无法使用apache flume将数据插入hbase

kx7yvsdv  于 2021-06-03  发布在  Hadoop
关注(0)|答案(2)|浏览(443)

我正在使用flume将日志文件数据插入hbase表中,但没有向表中插入任何内容。Flume药剂如下:

agent1.sources = tail
 agent1.channels = memoryChannel
 agent1.sinks = loggerSink sink1
 agent1.sources.tail.type = exec
agent1.sources.tail.command = tail -f /usr/local/jarsfortest/LogsForTest/generatingLogs-app.logs
agent1.sources.tail.channels = memoryChannel

agent1.sinks.loggerSink.channel = memoryChannel
agent1.sinks.loggerSink.type = logger

agent1.sinks.sink1.type = org.apache.flume.sink.hbase.HBaseSink
agent1.sinks.sink1.channel = memoryChannel
agent1.sinks.sink1.table = testFlume
agent1.sinks.sink1.columnFamily = log
agent1.sinks.sink1.serializer = org.apache.flume.sink.hbase.RegexHbaseEventSerializer

# agent1.sinks.sink1.serializer.regex = [a-zA-Z0-9]*[^C][a-zA-Z0-9]*[^C][a-zA-Z0-9]*

agent1.sinks.sink1.serializer.regex =[a-zA-Z0-9]*^C[a-zA-Z0-9]*^C[a-zA-Z0-9]*
agent1.sinks.sink1.serializer.colNames = id, no_fill_reason, bid

agent1.channels.memoryChannel.type = memory
agent1.channels.memoryChannel.capacity = 1000

以上代理已成功启动..但日志文件数据未插入到hbase中。日志文件数据如下:id0^cok^c10,即数据以控制字符分隔。请帮帮我。提前谢谢。

ioekq8ef

ioekq8ef1#

我可以帮助分析根本原因。
使用ctrl+c终止 this flume-ng process .
仔细观察输出。

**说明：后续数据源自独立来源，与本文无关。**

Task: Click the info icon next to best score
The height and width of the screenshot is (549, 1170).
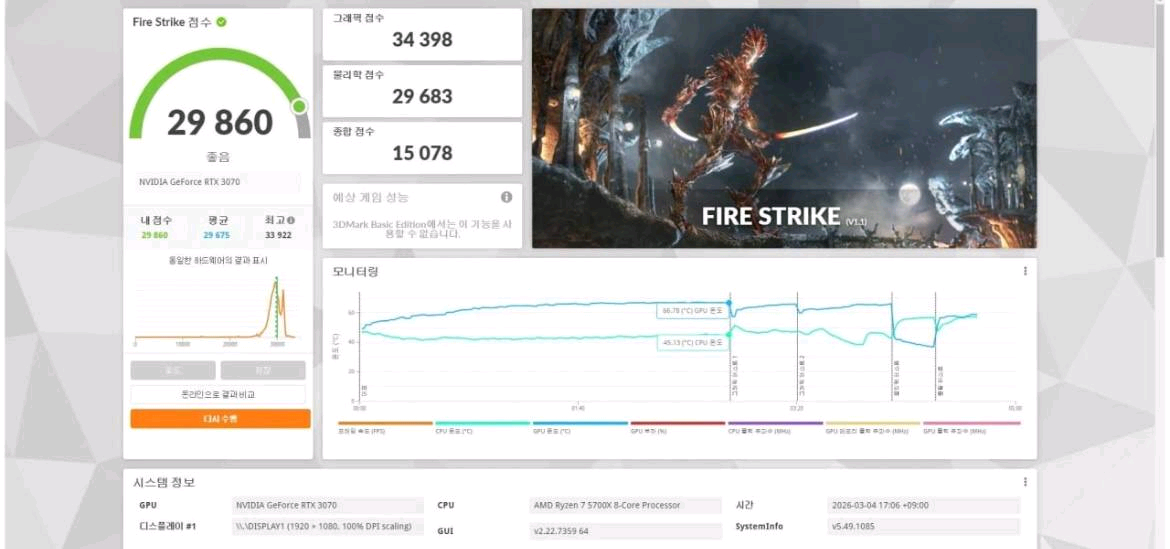Action: [291, 220]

将有三种类型的指标:
类型的关闭度量:源
类型:通道的关闭度量
类型的关闭度量:sink
例如:

Shutdown Metric for type: SOURCE, name: r1. source.start.time == 1483838106878
Shutdown Metric for type: SOURCE, name: r1. source.stop.time == 1483838118766
Shutdown Metric for type: SOURCE, name: r1. src.append-batch.accepted == 0
Shutdown Metric for type: SOURCE, name: r1. src.append-batch.received == 0
Shutdown Metric for type: SOURCE, name: r1. src.append.accepted == 0
Shutdown Metric for type: SOURCE, name: r1. src.append.received == 0
Shutdown Metric for type: SOURCE, name: r1. src.events.accepted == 141
Shutdown Metric for type: SOURCE, name: r1. src.events.received == 147
Shutdown Metric for type: SOURCE, name: r1. src.open-connection.count == 0

Shutdown Metric for type: CHANNEL, name: c1. channel.start.time == 1483838106874
Shutdown Metric for type: CHANNEL, name: c1. channel.stop.time == 1483838118789
Shutdown Metric for type: CHANNEL, name: c1. channel.capacity == 1000000
Shutdown Metric for type: CHANNEL, name: c1. channel.current.size == 141
Shutdown Metric for type: CHANNEL, name: c1. channel.event.put.attempt == 147
Shutdown Metric for type: CHANNEL, name: c1. channel.event.put.success == 141
Shutdown Metric for type: CHANNEL, name: c1. channel.event.take.attempt == 31
Shutdown Metric for type: CHANNEL, name: c1. channel.event.take.success == 26

Shutdown Metric for type: SINK, name: k1. sink.start.time == 1483838108891
Shutdown Metric for type: SINK, name: k1. sink.stop.time == 1483838118758
Shutdown Metric for type: SINK, name: k1. sink.batch.complete == 0
Shutdown Metric for type: SINK, name: k1. sink.batch.empty == 4
Shutdown Metric for type: SINK, name: k1. sink.batch.underflow == 1
Shutdown Metric for type: SINK, name: k1. sink.connection.closed.count == 1
Shutdown Metric for type: SINK, name: k1. sink.connection.creation.count == 0
Shutdown Metric for type: SINK, name: k1. sink.connection.failed.count == 0
Shutdown Metric for type: SINK, name: k1. sink.event.drain.attempt == 26
Shutdown Metric for type: SINK, name: k1. sink.event.drain.sucess == 0

在上面的例子中,问题是在下沉阶段,因为 drain.success 等于0。

scyqe7ek

scyqe7ek2#

原因可能是regexpression不匹配,请按照以下步骤进行调试
1) 使用此选项仅启动一个代理

flume-ng agent -n $1 -c ../../config/conf/ -f ../../config/conf/$1.conf -Xmx3g**-Xdebug -Xrunjdwp:transport=dt_socket, address=1044,server=y,suspend=y**
  --classpath ../lib/*:../../config/conf/zoo.cfg:../.

一旦你开始写剧本
听1044。。。
消息会来的。
2) 创建eclipse远程应用程序以连接到您的服务器名称和端口(如1044)
3) getActions 方法负责将行放入hbase。。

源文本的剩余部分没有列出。